#SpaceX Launches the Year Of Space
On Monday, only about a month after their last launch of 2013, SpaceX used one of their Falcon 9 rockets to deliver a Thai communications satellite into geostationary transfer orbit from the same launch pad. From there, the satellite will move itself into its assigned slot in Geostationary orbit (GSO), which is quite far out where the orbital period is exactly 24 hours and causes the satellite to appear to “hover” over a specific spot along the equator of the planet so that folks can aim stationary satellite dishes at it. This was their first launch into that orbit and one step closer to Elon Musk’s goal of eventually launching a rocket to Mars. Mars won’t be reached by this rocket though. Every launch, each higher orbit, adds to their launch history and knowledge base to help them better refine their rockets and launch support. Increased launch frequency also lowers overall cost per launch.
The Falcon Heavy will be their Mars rocket, as well as the launcher for even larger payloads into those higher Earth orbits like GSO. Some time this year they plan their first two launches of the Falcon Heavy and they already have signed contracts for Falcon Heavy launches for the Air Force and for IntelSat.
What will this do? Well, they still intend to maintain their $1000 per pound price tag to Low Earth Orbit. In fact they plan to reduce the cost even further by developing a vertical power-landing ability for their first stage, and maybe even the second, and then reusing the rockets. They say that this will be even easier with Falcon Heavy, because the two strapped on boosters leave the rocket sooner than with the Falcon 9. They compete with long-standing market leaders in the heavy-launch industry who are now struggling to figure out how to match the SpaceX price point.
I want to talk about that today. Their price also tops any launch vehicle that Governments, notoriously wasteful, can contract and build. China has already told Elon that they can’t compete with him. When the Falcon Heavy launches for the first time, SpaceX will be in direct competition with NASA’s upcoming Space Launch System (or as critics of the SLS have called it, “Senate Launch System“) and will fly in space while the SLS is still a paper rocket. How that will play out politically will be fun to watch. NASA (or maybe Congress) continues to refuse to fund the SpaceX’s proposed Red Dragon mission to Mars. I think they’re snubbing SpaceX for Mars missions because they don’t want the Falcon (and the Dragon capsule) to get there before SLS and Orion. Of course, the entire Falcon Heavy program costs less than even one SLS launch, so it in today’s tight budget environment it is only a matter of time before they see the light. It’ll just take that one launch of of FH later this year to get the ball rolling.
The SLS will be the biggest rocket in history, but until it launches Falcon heavy will have the capacity to launch the most weight to orbit of any vehicle currently in operation, more than the Space Shuttle ever did and second only to the now-extinct Saturn V. According to the SpaceX Wiki…

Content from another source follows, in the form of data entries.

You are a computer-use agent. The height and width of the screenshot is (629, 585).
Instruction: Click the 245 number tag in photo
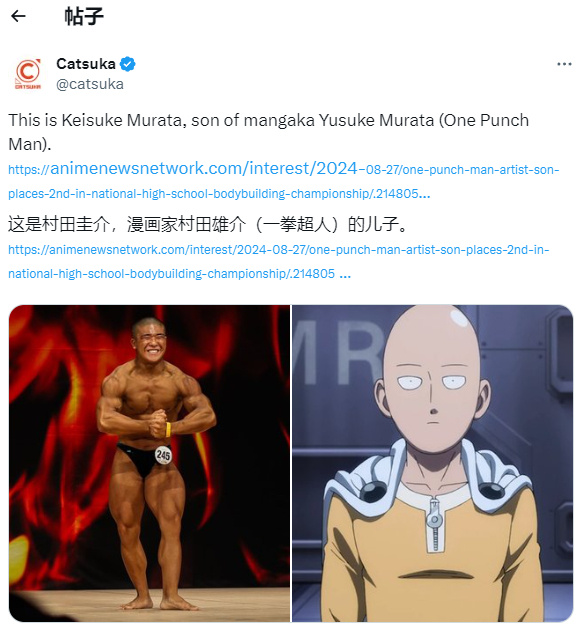(163, 455)
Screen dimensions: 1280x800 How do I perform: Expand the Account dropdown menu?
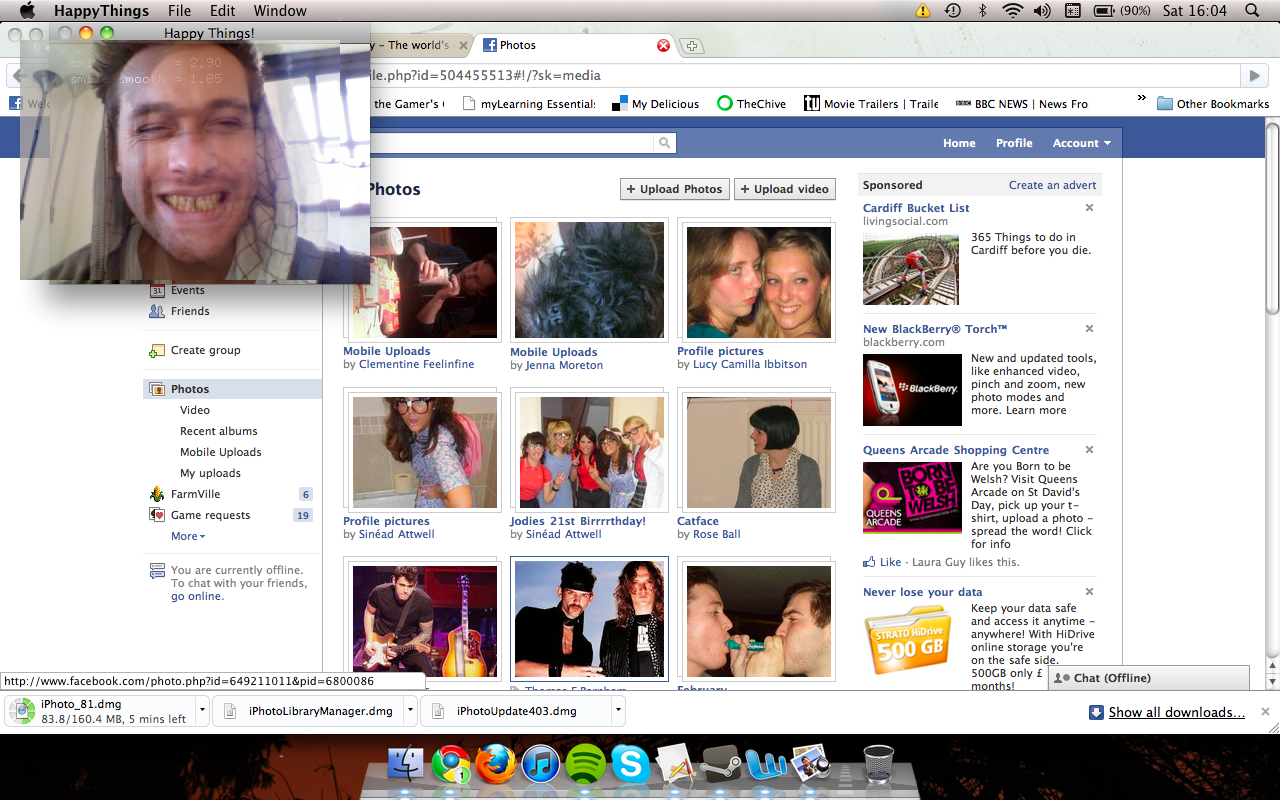(x=1081, y=143)
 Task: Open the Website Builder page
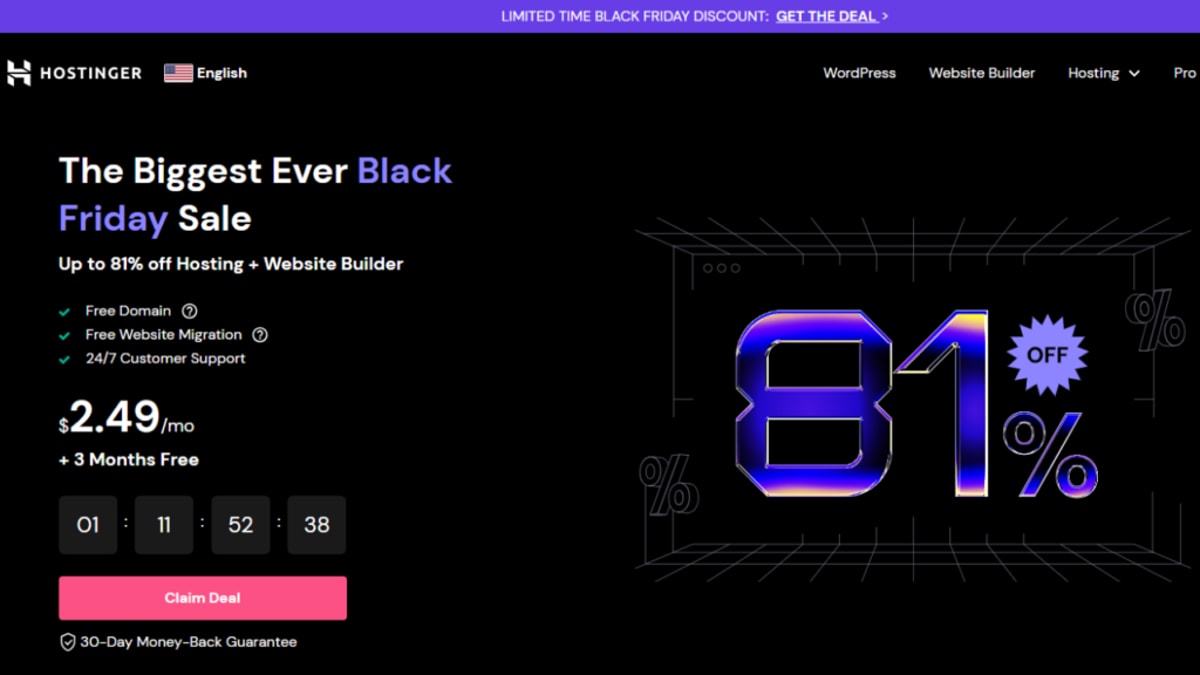coord(981,73)
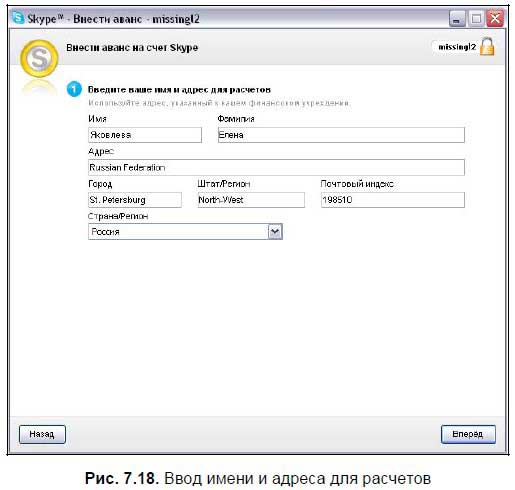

“While the official specifications of the new launcher limits LEO payloads to 53,000 kilograms (120,000 lb) and GTO payloads to 12,000 kilograms (26,000 lb), reports in 2011 had suggested higher payloads beyond low Earth orbit, including 19,000 kilograms (42,000 lb) to geostationary transfer orbit, 16,000 kilograms (35,000 lb) to translunar trajectory, and 14,000 kilograms (31,000 lb) on a trans-Martian orbit to Mars. As of January 2014 SpaceX’s website states that the payload to GTO will be 21,200 kilograms (47,000 lb)”
Trans-Martian is a solar orbit that jumps a spacecraft from Earth orbit out to Mars orbit, SpaceX will be an Interplanetary launch provider and will then drop the price of such launches astronomically (yes, pun intended ;). They will place Moon and Mars launches well within the reach of countries, self-funded commercial enterprises, and variously funded research projects…for which Interplanetary travel would not be feasible at the ridiculous prices of the standing “old school” launch service providers who’s pricing structure depends on “GSA” type Government contracting for their bread and butter. It also takes the progress of Interplanetary space flight out of the hands of the U.S. Congress forever, since Government is incapable of cutting waste and lowering cost and because Government-built rockets will no longer be necessary. The SLS and the Congressionally mandated budget, suppliers, schedule, and politics that go with it, will become completely obsolete overnight and forever. This will waste the many, many billions of dollars that have already been spent on it…dollars that are currently being strip-mined from Interplanetary and Interstellar research projects throughout NASA to feed the SLS dinosaur that we would never have been able to afford to fly.
It’ll also give the United States a monopoly in a global, multi-trillion dollar export industry that relies on high-paying, high-tech engineering jobs here at home.
This is what will happen over the next few years. The first Falcon Heavy launch to Mars will be pushed by the need to try to meet the next Mars launch window (when Earth and Mars align with each other in orbit). Yes…I think that once the design is considered reliable and solid, Elon will try to launch a Falcon Heavy rocket into that window, even if he has to spent every penny of his own personal fortune to do it.
The Falcon Heavy will make 2014 a very big year in space.